The University of Yamanashi team has achieved a significant breakthrough successfully developing a fertilized mouse egg into a blastocyst at an orbiting lab. The blastocyst stage marks the first differentiation of cells, with inner cell mass cells becoming the fetus and trophectoderm cells forming the placenta. This groundbreaking research, published in the journal iScience, involved sending 720 two-cell frozen mouse embryos to the International Space Station (ISS) using a specially designed device. This device also facilitated the handling of the early mouse embryos astronauts.
The team thawed and cultured the embryos for four days, with 360 embryos cultured in the Japanese Kibo experiment module under 1G of gravity, equivalent to Earth’s gravity. The remaining 360 embryos were cultured in a zero-gravity environment. Following the culturing process, the embryos were fixed in formalin and sent back to Earth for comparison with embryos from a similar test conducted on Earth.

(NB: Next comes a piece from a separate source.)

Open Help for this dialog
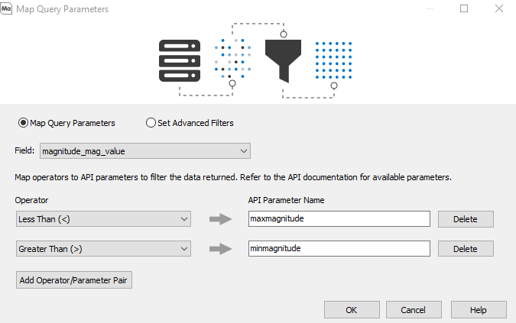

The results revealed that over 60% of the embryos from the Earth test developed into blastocysts, while the rate stood at 29.5% for the embryos in the 1G space test and 23.6% for the zero-gravity test. This indicates that embryos can develop normally until they reach the blastocyst stage even under zero-gravity conditions. However, further research is needed to determine whether they can implant and grow properly, according to Teruhiko Wakayama, a professor at the University of Yamanashi.
Additionally, the study found that the differentiations, rate of DNA damage, and gene expressions of blastocysts developed in zero-gravity did not differ from those in other settings. It is worth noting that the inner cell mass cells in three of the 12 blastocysts examined in detail from the zero-gravity test were observed to be clustered in two places, suggesting the possibility of developing into identical monozygotic twins.
This groundbreaking research opens up new possibilities for understanding embryonic development in space and its potential implications for mammalian reproduction. The University of Yamanashi team’s success in cultivating mouse embryos in a zero-gravity environment demonstrates the adaptability of embryos in such conditions. The study paves the way for further investigations into the long-term effects of space travel on mammalian reproduction and the potential for human reproduction in space.